§ **TEXTE SOURCE**:
+ + + + + + +
Ils ont exposé que la réouverture des débats ordonnée n'était pas motivée, ni n'était fondée. Ils ont ajouté que l'exécution provisoire de la décision n'était pas de droit, l'instance ayant été introduite antérieurement au 1er janvier 2020 (article 55 du décret n°2019-1333 du 11 décembre 2019).
Selon eux, le tribunal avait omis de statuer sur leurs demandes d'arrachage sous astreinte de végétaux et de condamnation des intimés d'une
part au paiement d'une indemnité sur le fondement de l'article 700 du code de procédure civile, d'autre part aux dépens incluant les frais de constat d'huissier de justice.
Ils ont indiqué avoir acquis par acte du 30 septembre 2014 les parcelles cadastrées section A n° [Cadastre 2] et [Cadastre 3], les intimés étant propriétaires des parcelles voisines cadastrées section A n° [Cadastre 7] et [Cadastre 1]. Selon eux, les rhizomes de bambous du fonds voisin proliféreraient sur leur terrain, des branches de plantations débordaient sur leur fonds et des conifères plantés à distance non réglementaire faisaient une ombre excessive et génèrent de l'humidité.
Ils ont soutenu que l'inaction des intimés fondait leur condamnation aux dépens de première instance et d'appel, ainsi qu'au paiement d'une indemnité sur le fondement de l'article 700 du code de procédure civile.
+ + + + + + +
§ **ENREGISTREMENTS BRUTS**:
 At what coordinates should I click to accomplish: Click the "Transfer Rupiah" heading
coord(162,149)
+ + + + + + +
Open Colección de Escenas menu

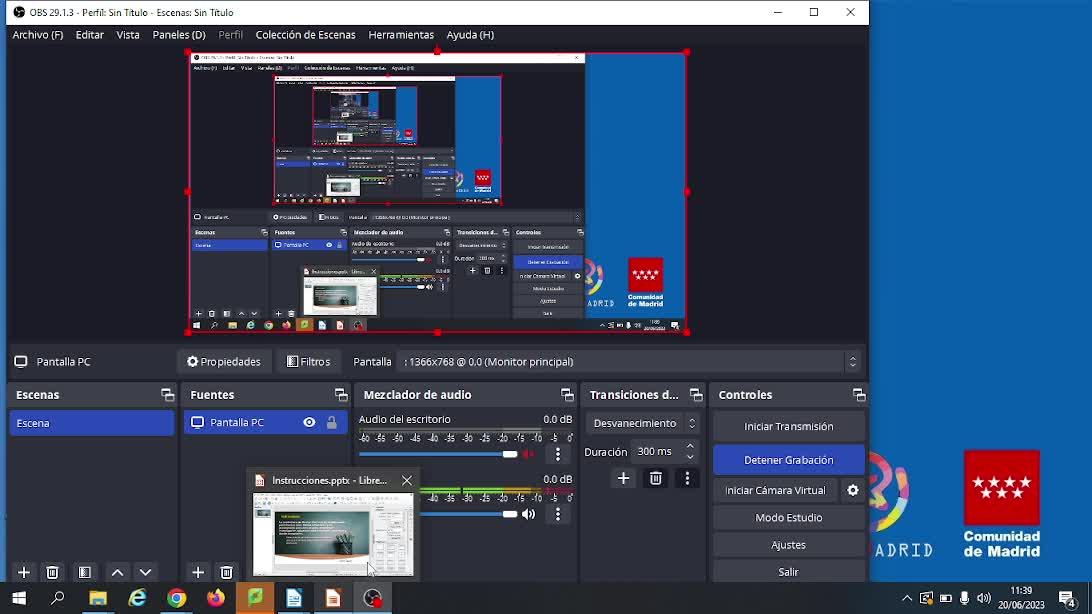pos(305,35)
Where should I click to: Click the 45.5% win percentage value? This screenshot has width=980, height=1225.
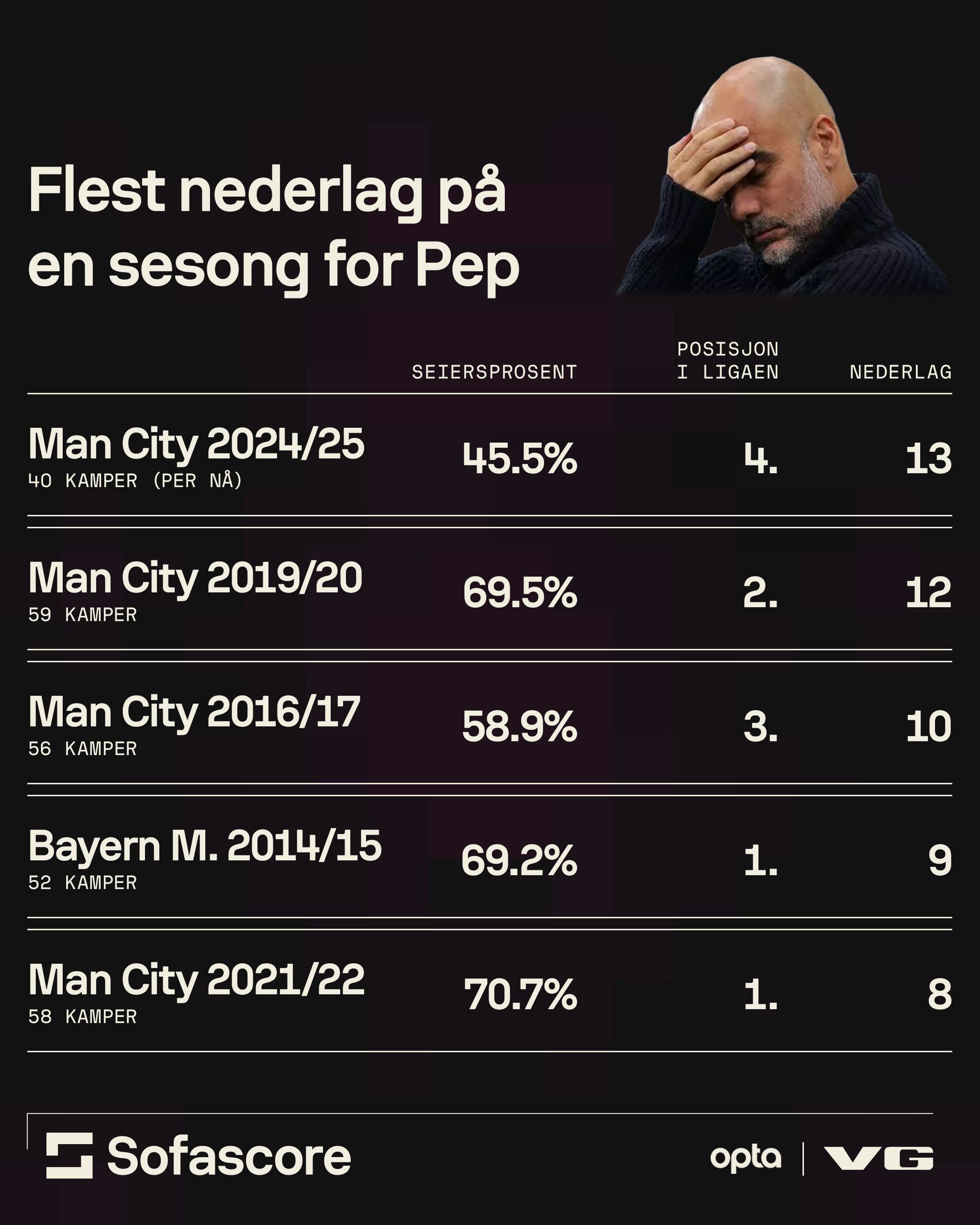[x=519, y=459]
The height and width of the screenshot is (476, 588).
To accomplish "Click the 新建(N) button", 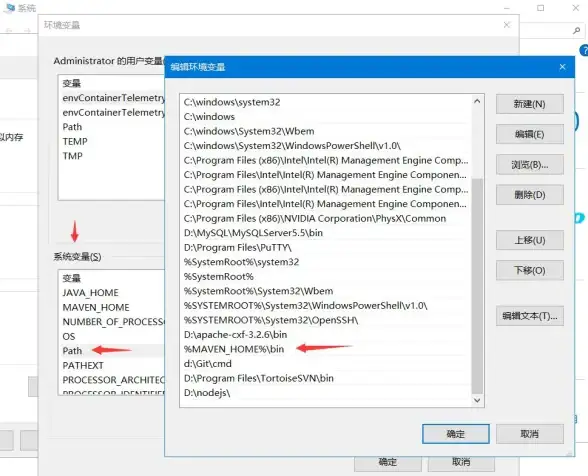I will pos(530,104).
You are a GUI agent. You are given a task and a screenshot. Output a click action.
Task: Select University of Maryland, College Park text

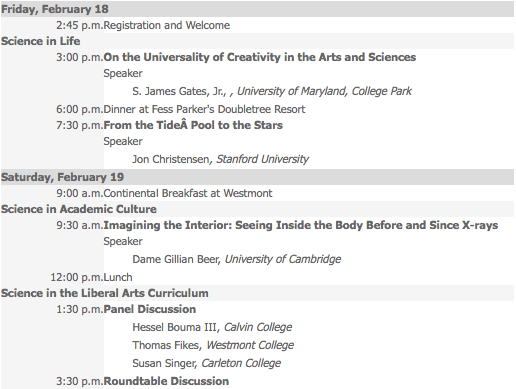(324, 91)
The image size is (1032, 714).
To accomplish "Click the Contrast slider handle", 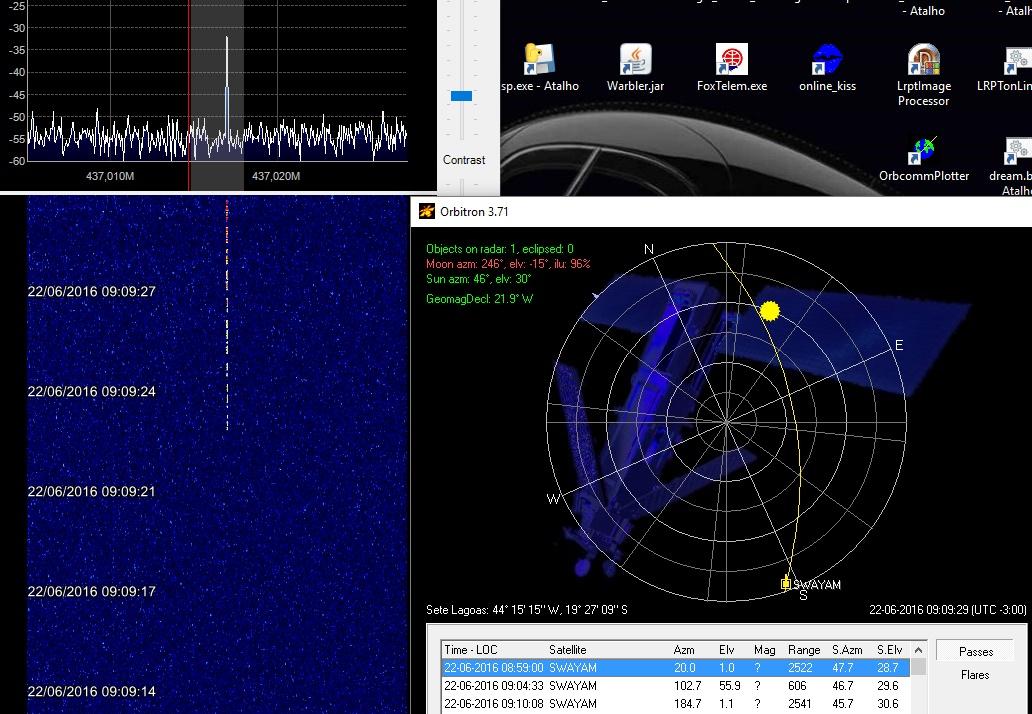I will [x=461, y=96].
+ + + + + + +
§ **EXERCICES**:
[1] Reformulez sous forme de liste le paragraphe du texte source qui commence par « Ils ont exposé que la réouverture ». Conservez-en les faits principaux.
[2] Poursuivez le texte source consacré au litige de voisinage à partir de sa dernière phrase.
Les enregistrements forment un matériau distinct du texte source.

§ **RÉPONSES DANS L'ORDRE**:
[1]
- Selon eux, la réouverture des débats ordonnée n'était ni motivée ni fondée.
- L'exécution provisoire de la décision n'était pas de droit, car l'instance avait été introduite avant le 1er janvier 2020 (article 55 du décret n°2019-1333 du 11 décembre 2019).

[2]
Par conclusions notifiées par voie électronique le 29 juillet 2022, les époux [L] [M] et [X] [I] ont demandé de
'STATUER ce que de droit quant aux demandes de réformation relatives aux chefs du jugement entrepris en ce qu'il a :
- ordonné aux époux [S] de respecter la limite entre leur propriété cadastrée n° A [Cadastre 3] et celle des époux [M] cadastrée section A n° [Cadastre 6] et de matérialiser la limite dans un délai d'un mois suivant la signification du présent jugement sous astreinte de vingt euros (20 €) par jour de retard.
- ordonné aux époux [S] de respecter les dispositions de l'article 667 du Code civil dans l'hypothèse de mitoyenneté dans un délai de deux mois suivant la signification du présent jugement et sous astreinte de cinquante euros (50 €) par jour de retard, si tel est le cas.
- ordonné la réouverture des débats à la première audience de contentieux général du tribunal le 1er avril 2021 sauf à ce que les parties soient remplies en leurs droits.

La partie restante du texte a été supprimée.